A respiração de Guilherme ainda estava ofegante. Eu tentava me recompor e pôr os pensamentos em ordem.
- Filha, é tarde, muito tarde. Gui tem aula amanhã e precisa dormir e descansar.
- Mas amanhã é sábado. – Ela lembrou.
Revirei os olhos e sentei no sofá. Guilherme sentou ao nosso lado, com ela ainda no colo.
- Mamãe, eu quero um copo bem cheio de chocolate quente.

Peguei a térmica que ele havia trazido e fui até a cozinha, enchendo as canecas. O cheiro estava bom.
Me vi pondo água atrás do pescoço, tentando apagar completamente o fogo que me consumia há minutos atrás.
Respirei fundo, apoiando-me no balcão da pia e segui, com as canecas de chocolate fumegantes.
Sentei-me no sofá e eles estavam com a televisão ligada, olhando um filme infantil, que Melody já havia assistido no mínimo umas vinte vezes, só naquele mês.

Melody estava sentada no sofá e Gui ao lado dela. A pus no meu colo e assoprei o líquido da caneca dela, tentando esfriar seu chocolate.
Os olhinhos dela estavam vidrados no filme, mas vez ou outra ela contava para Gui o que iria acontecer, ou falava junto do personagem, já tendo decorado exatamente todo o diálogo.
Bebeu seu chocolate, sem dizer nada, pois estava muito concentrada.

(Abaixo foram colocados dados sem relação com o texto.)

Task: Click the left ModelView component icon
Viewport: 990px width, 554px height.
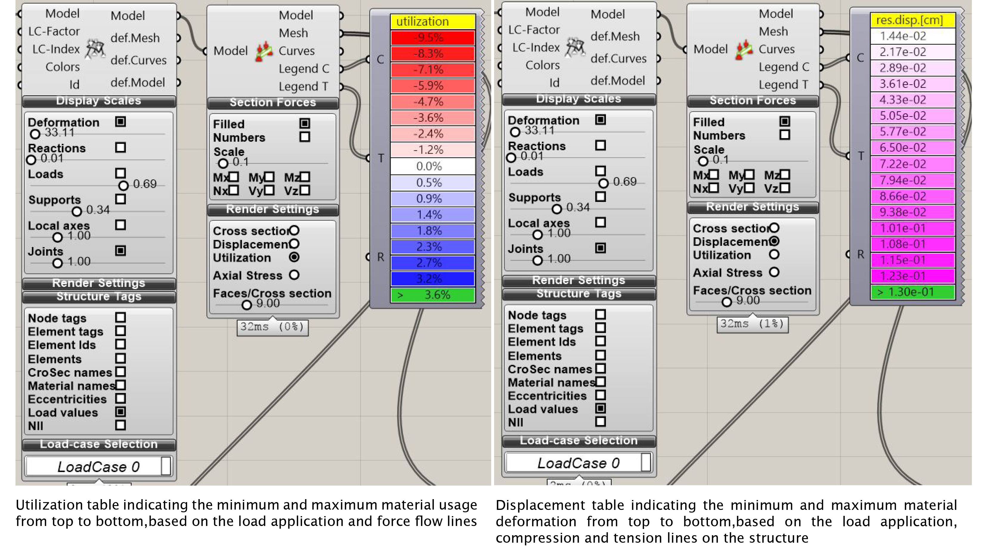Action: 95,49
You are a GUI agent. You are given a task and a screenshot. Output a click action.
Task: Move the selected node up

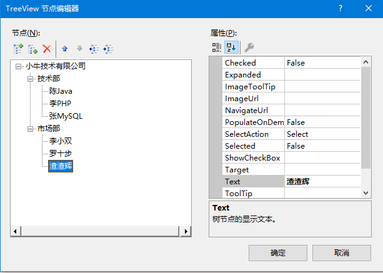coord(65,48)
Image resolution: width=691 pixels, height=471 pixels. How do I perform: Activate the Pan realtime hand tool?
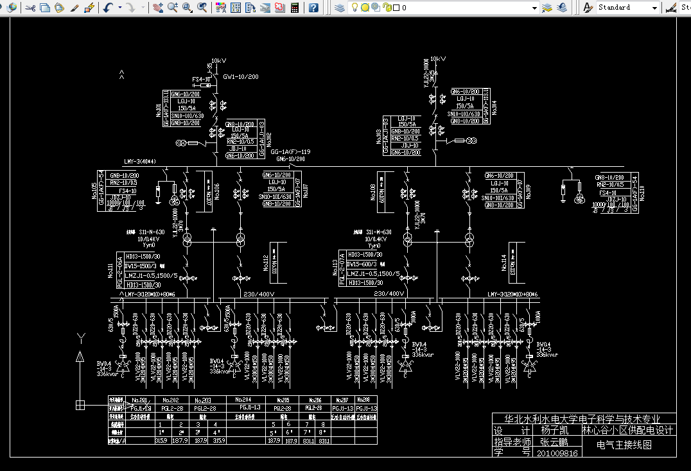click(x=158, y=8)
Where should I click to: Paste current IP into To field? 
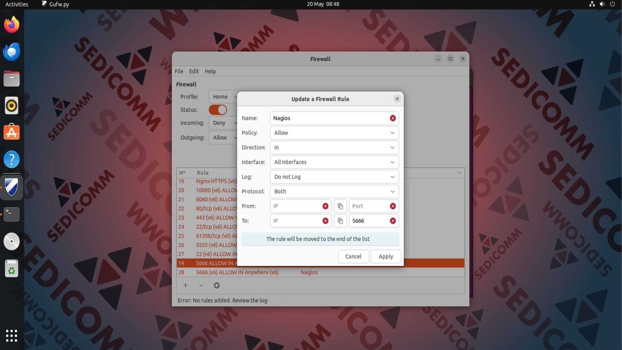pyautogui.click(x=340, y=221)
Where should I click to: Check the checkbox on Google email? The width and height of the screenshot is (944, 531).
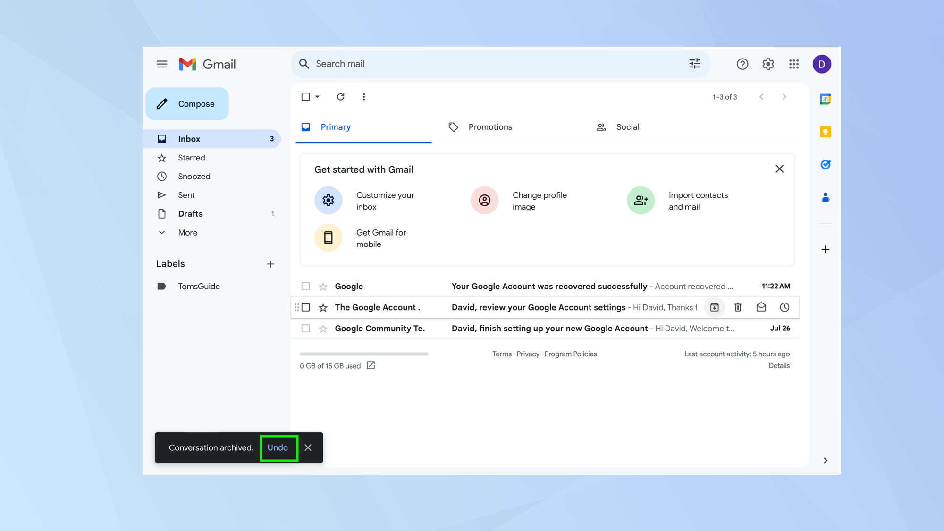tap(305, 286)

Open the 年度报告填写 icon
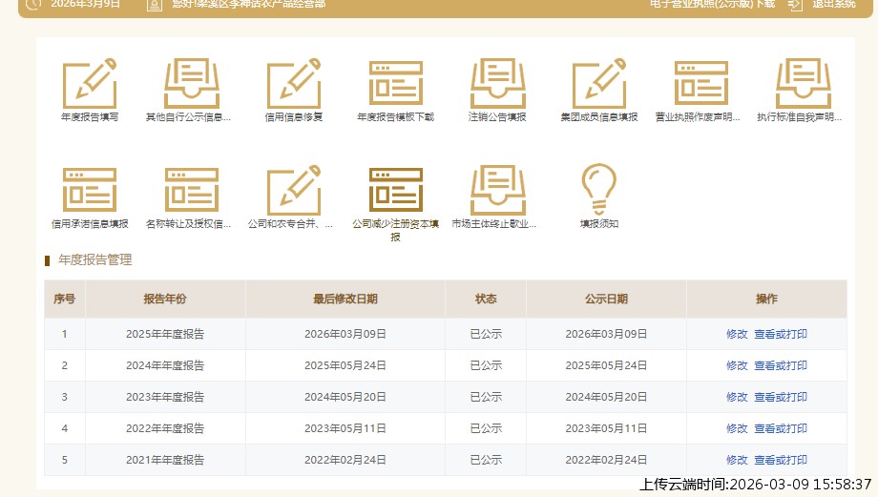click(x=89, y=84)
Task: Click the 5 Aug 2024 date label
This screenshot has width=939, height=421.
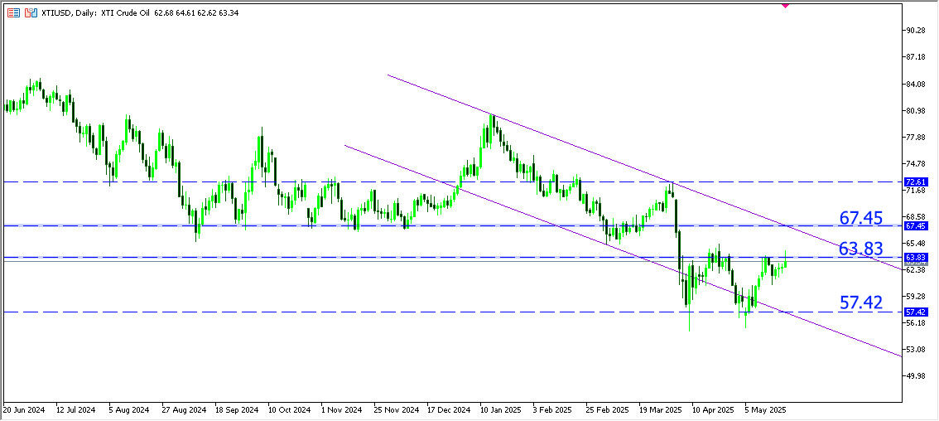Action: 130,409
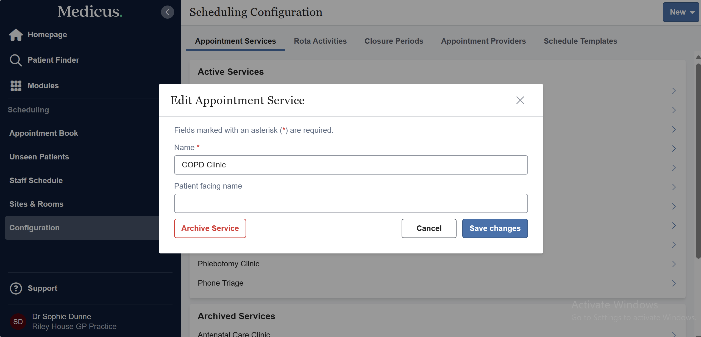Click the Patient Finder magnifier icon
This screenshot has height=337, width=701.
pyautogui.click(x=16, y=60)
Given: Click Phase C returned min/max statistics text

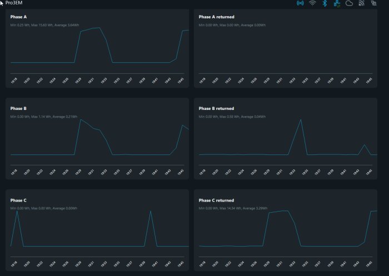Looking at the screenshot, I should 233,208.
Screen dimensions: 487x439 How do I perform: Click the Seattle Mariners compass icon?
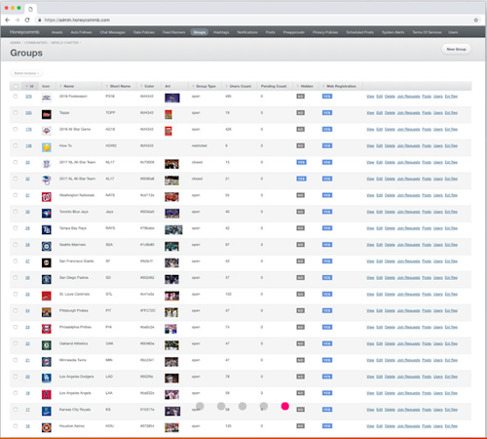click(47, 247)
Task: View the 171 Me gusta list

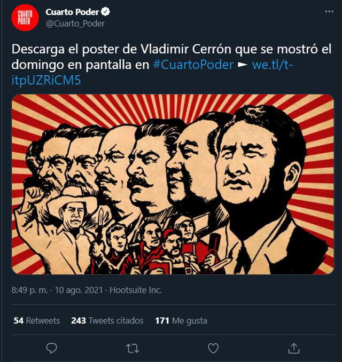Action: [x=181, y=320]
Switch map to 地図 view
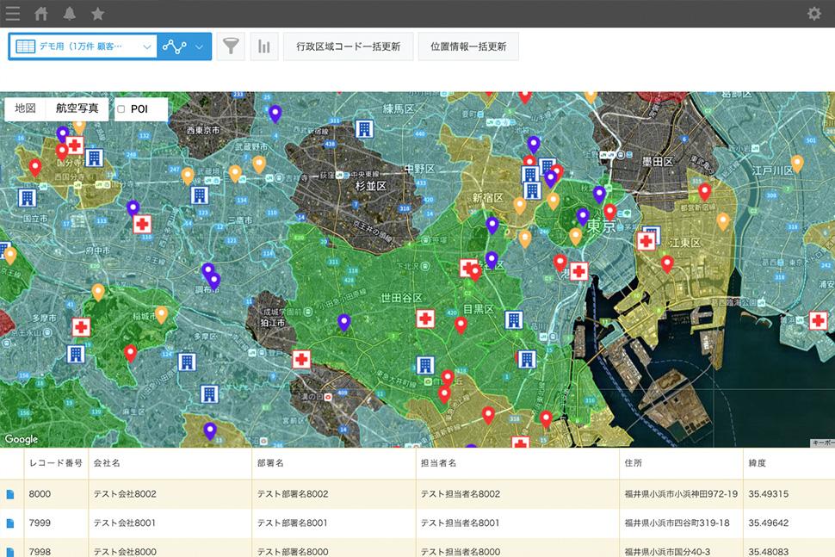835x557 pixels. (26, 108)
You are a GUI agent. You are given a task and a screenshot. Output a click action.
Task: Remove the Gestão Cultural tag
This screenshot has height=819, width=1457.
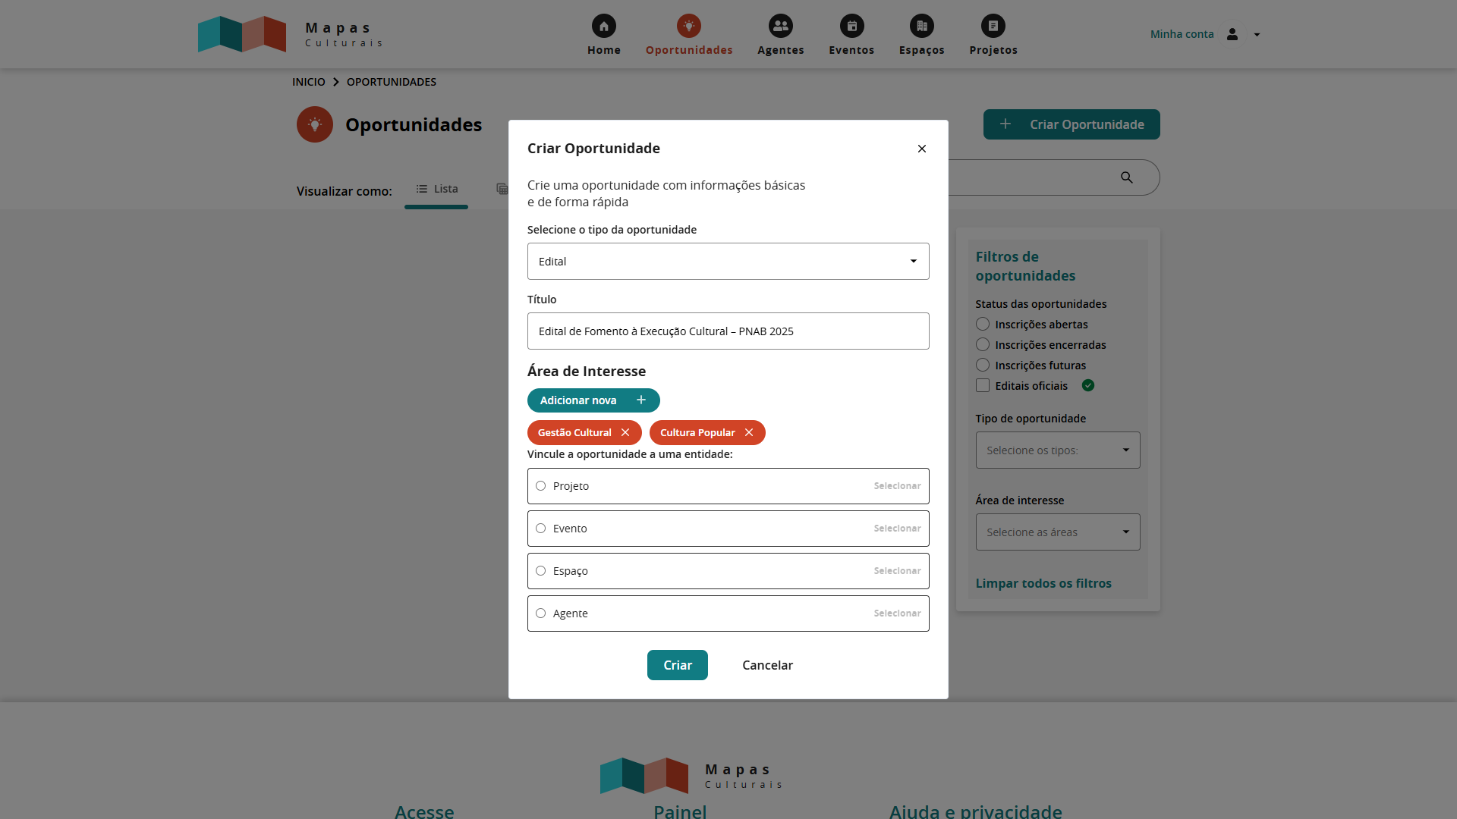click(x=625, y=432)
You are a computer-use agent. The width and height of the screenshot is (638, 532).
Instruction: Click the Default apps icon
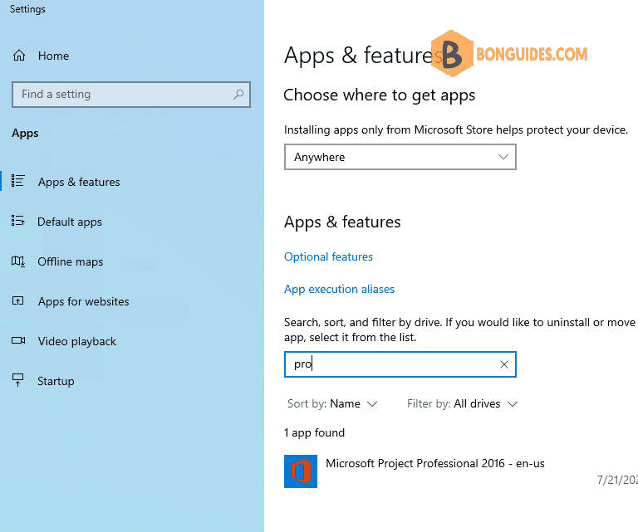(18, 221)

Vi a caneca de chocolate na altura da minha boca. Gui a segurava, para eu conseguir beber:
- Prove enquanto está quente. – Ele disse.
Aceitei o gole do líquido escuro, cremoso e doce. Estava maravilhoso. Encontrei seus olhos, que estavam fixos nos meus, esperando por um veredito.
- Obrigada... Está muito bom.
- Fico feliz que tenha gostado. – Sorriu, de uma forma tão natural, ficando ainda mais lindo, em nada parecendo aquele garoto forçado da escola.
Enquanto Melody repousava sobre meu colo, Guilherme segurava a caneca para eu beber. Aquilo me deixou encantada e sentindo-me segura e acolhida, depois de tantos anos.
Sim, ele era um garoto de 18 anos. Eu com 18 anos fui mãe. E a maternidade, que veio junto com a expulsão de casa, me pondo num choque de realidade, me fez amadurecer e crescer.
Eu fui acolhida por Yuna e Do-Yoon. E se não fosse os dois, jamais teria conseguido. Me ajudaram financeiramente e me ensinaram a ser uma pessoa melhor. Cuidaram da minha filha e acreditaram que eu superaria todos os obstáculos.
Mas sempre me senti solitária. E talvez por este motivo fiz uma espécie de bolha ao redor de mim e Melody. E decidi que viveria com e para ela. E me pus de lado... Esqueci que eu não era só Sabrina Mamãe... Eu era Sabrina mulher. E me anulei completamente. Por cinco anos eu não saí, não bebi, não fiz nada do que uma pessoa normal da minha idade faria.
E não sentia falta de nada daquilo. Porque minha filha me bastava e pronto. Até que Guilherme Bailey atravessou meu caminho. E se eu disser que não houve interesse da minha parte desde o primeiro momento que o vi, estaria mentindo. Porque sim, meu coração bateu mais forte por ele e eu nem conseguia entender o motivo. Afinal, precisava de motivo? Eu bem sabia a resposta. E era não... Não precisava de um motivo para o coração encontrar alguém.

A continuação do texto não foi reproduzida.